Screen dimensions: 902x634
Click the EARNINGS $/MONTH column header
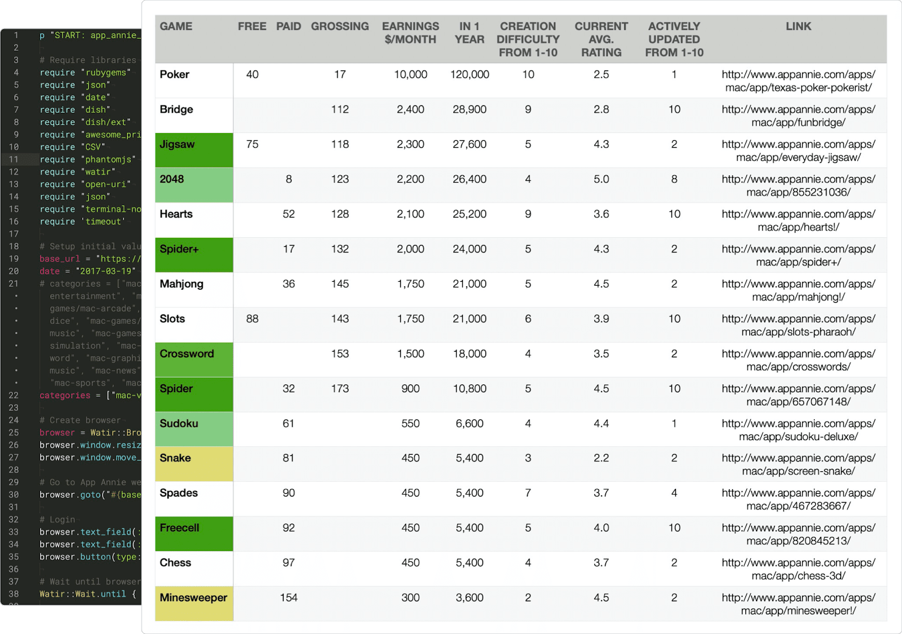point(410,33)
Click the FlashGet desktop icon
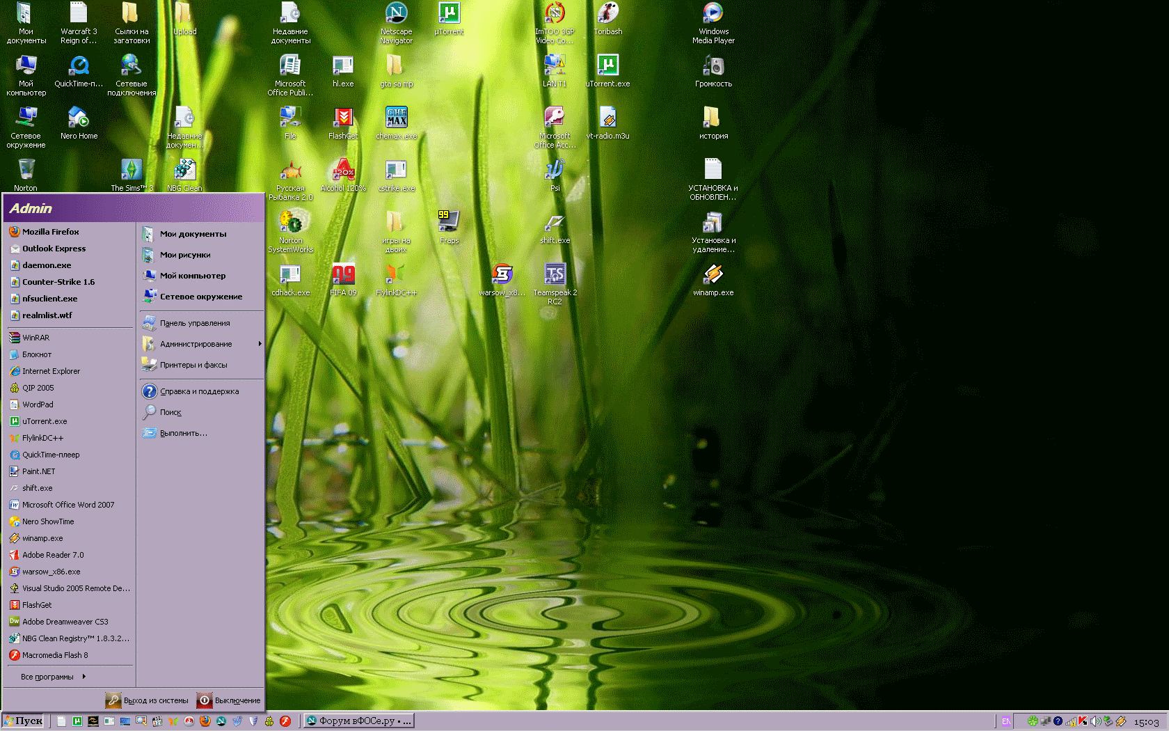 343,118
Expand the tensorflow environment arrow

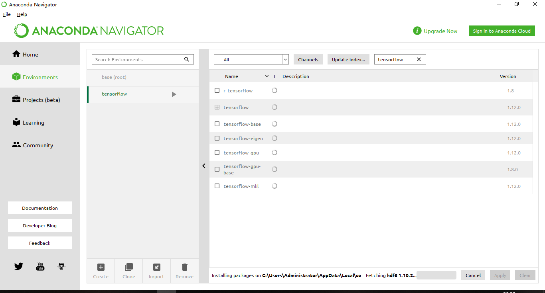click(x=174, y=94)
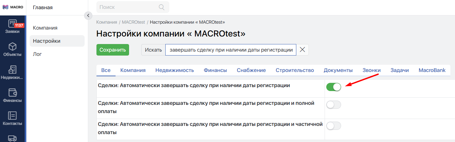Enable toggle for registration date and частичной оплаты
The height and width of the screenshot is (142, 455).
tap(334, 126)
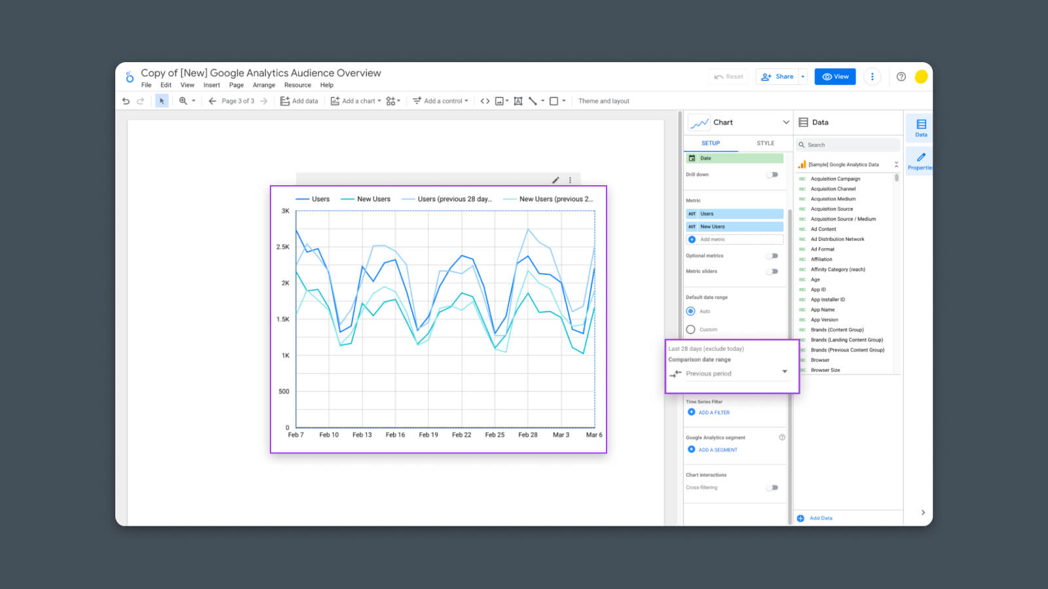Click the embed URL code icon
This screenshot has width=1048, height=589.
tap(485, 101)
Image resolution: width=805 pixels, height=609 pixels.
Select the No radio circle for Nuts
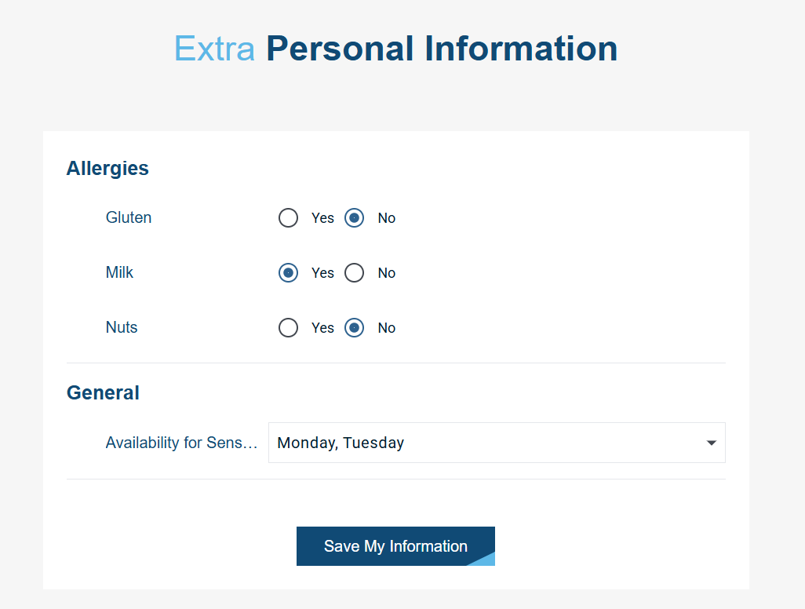[x=355, y=328]
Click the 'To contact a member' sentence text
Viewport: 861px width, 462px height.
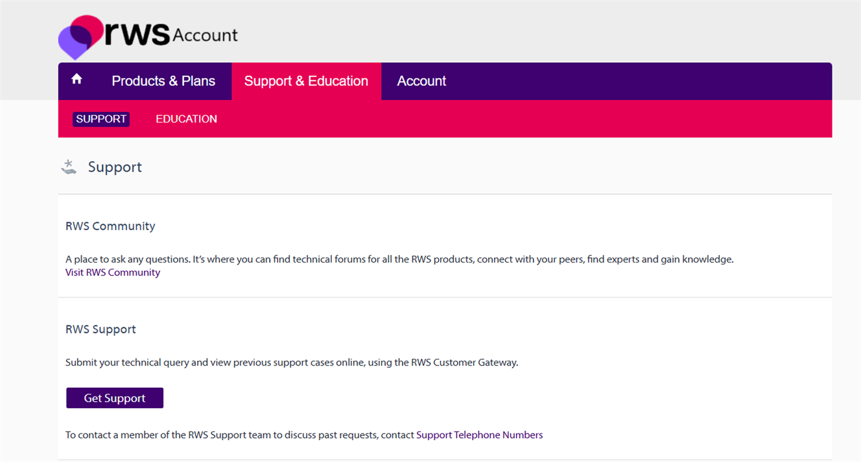pyautogui.click(x=240, y=435)
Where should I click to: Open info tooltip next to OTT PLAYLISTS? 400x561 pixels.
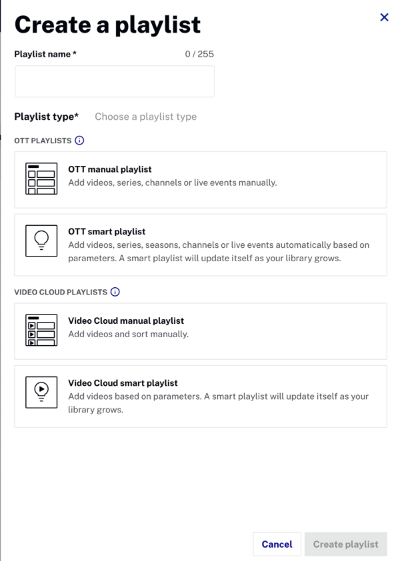coord(79,140)
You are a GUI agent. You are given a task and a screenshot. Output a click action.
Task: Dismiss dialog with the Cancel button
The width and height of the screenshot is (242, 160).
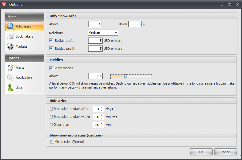(226, 152)
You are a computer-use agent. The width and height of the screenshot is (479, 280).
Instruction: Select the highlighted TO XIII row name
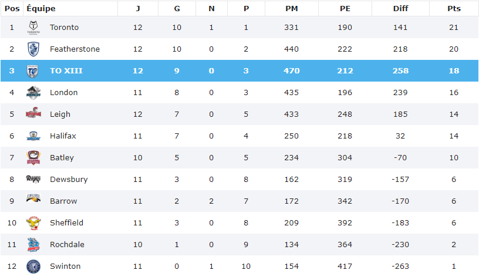click(66, 71)
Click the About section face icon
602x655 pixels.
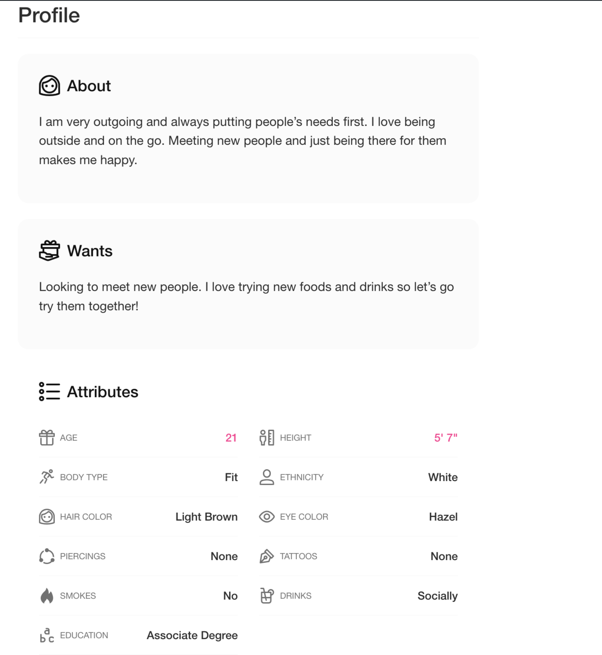coord(49,86)
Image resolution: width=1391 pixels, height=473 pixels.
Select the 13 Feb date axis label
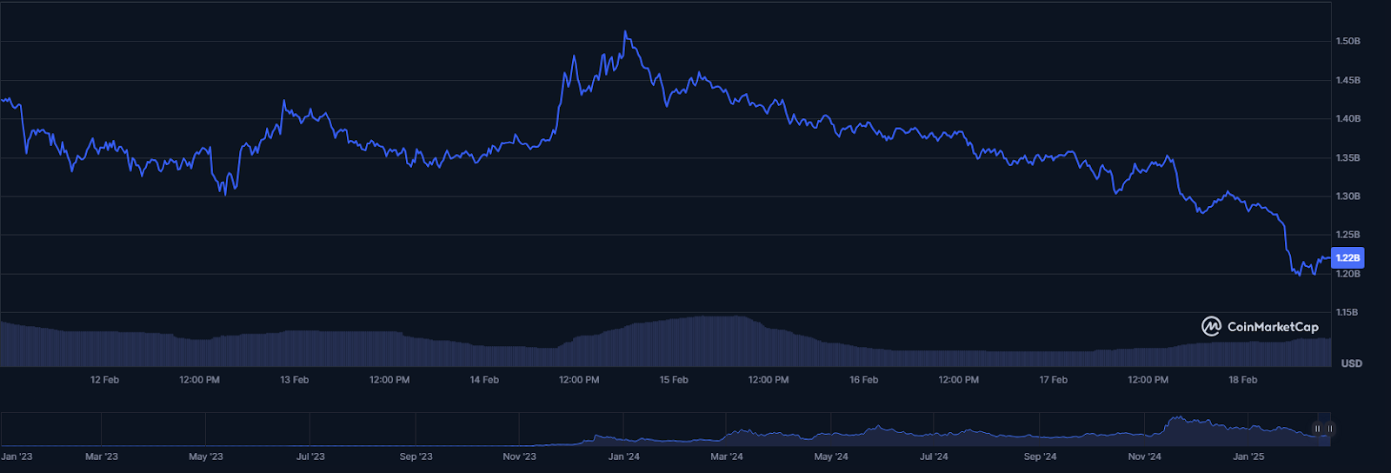[x=295, y=380]
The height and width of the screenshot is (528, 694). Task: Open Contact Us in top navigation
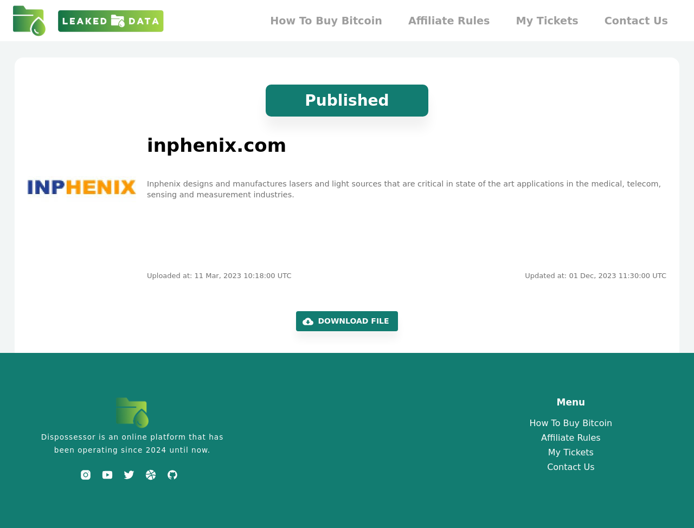(x=636, y=21)
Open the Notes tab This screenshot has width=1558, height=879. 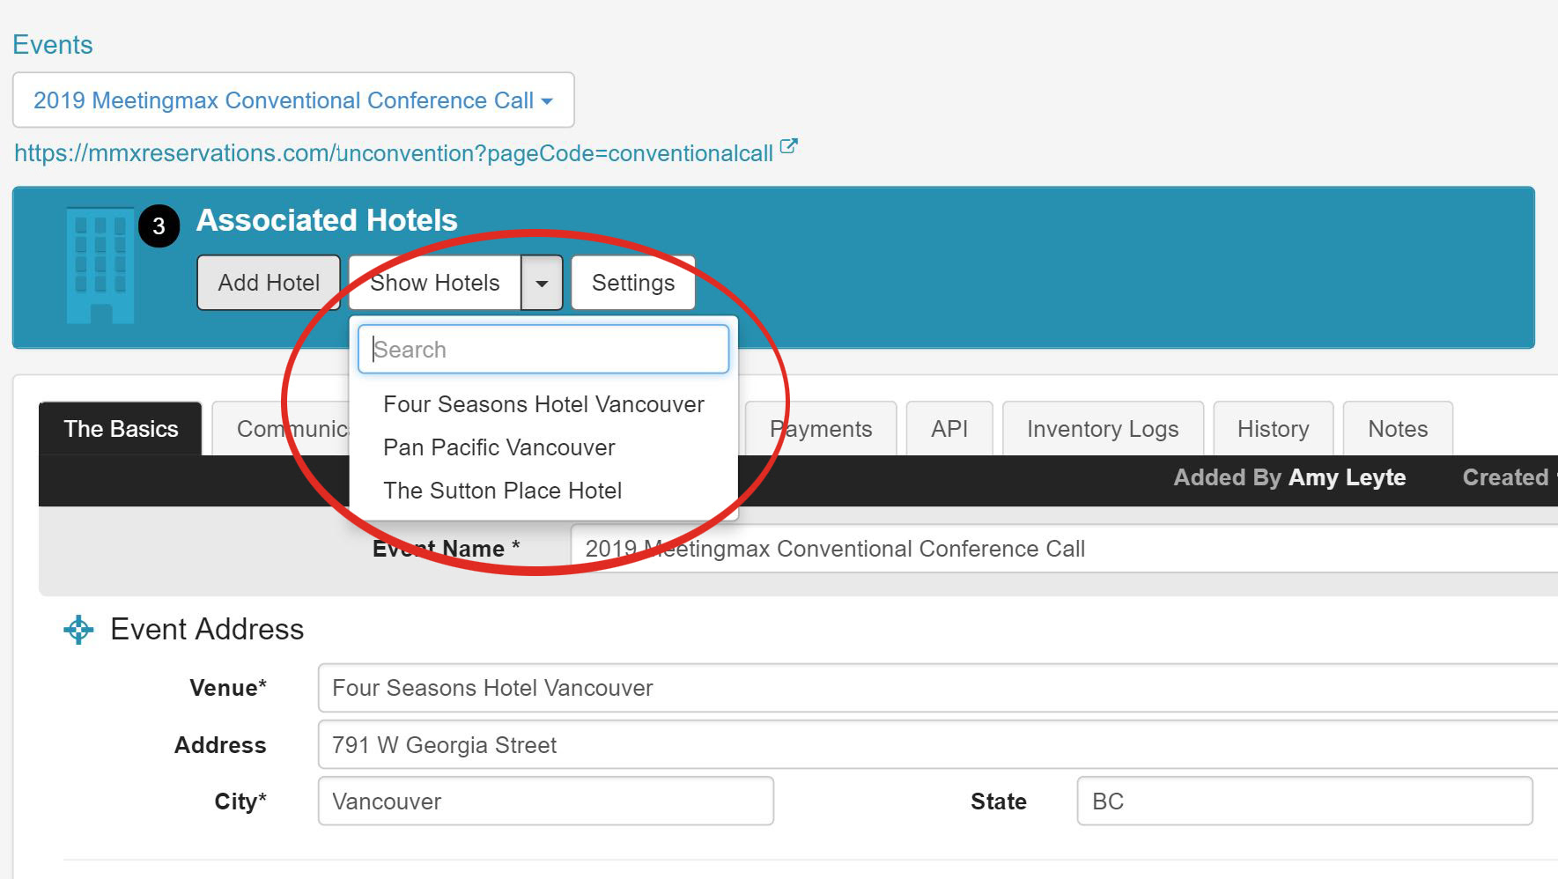pos(1398,429)
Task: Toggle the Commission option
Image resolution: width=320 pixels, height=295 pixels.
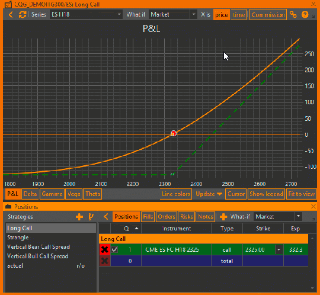Action: click(268, 15)
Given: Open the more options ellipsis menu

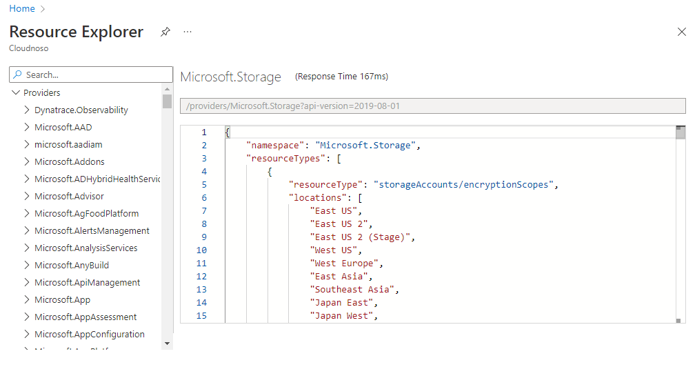Looking at the screenshot, I should tap(188, 32).
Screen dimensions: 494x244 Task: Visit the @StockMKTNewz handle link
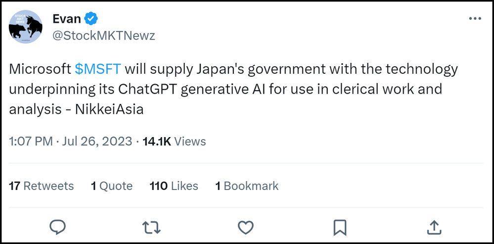[104, 36]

What the task asks
When the word "agent" occurs in a line above, list that line.

Exercise answer
You are a GUI agent. You are given a task and a screenshot. Output a click action.
You are a computer-use agent. The width and height of the screenshot is (479, 280).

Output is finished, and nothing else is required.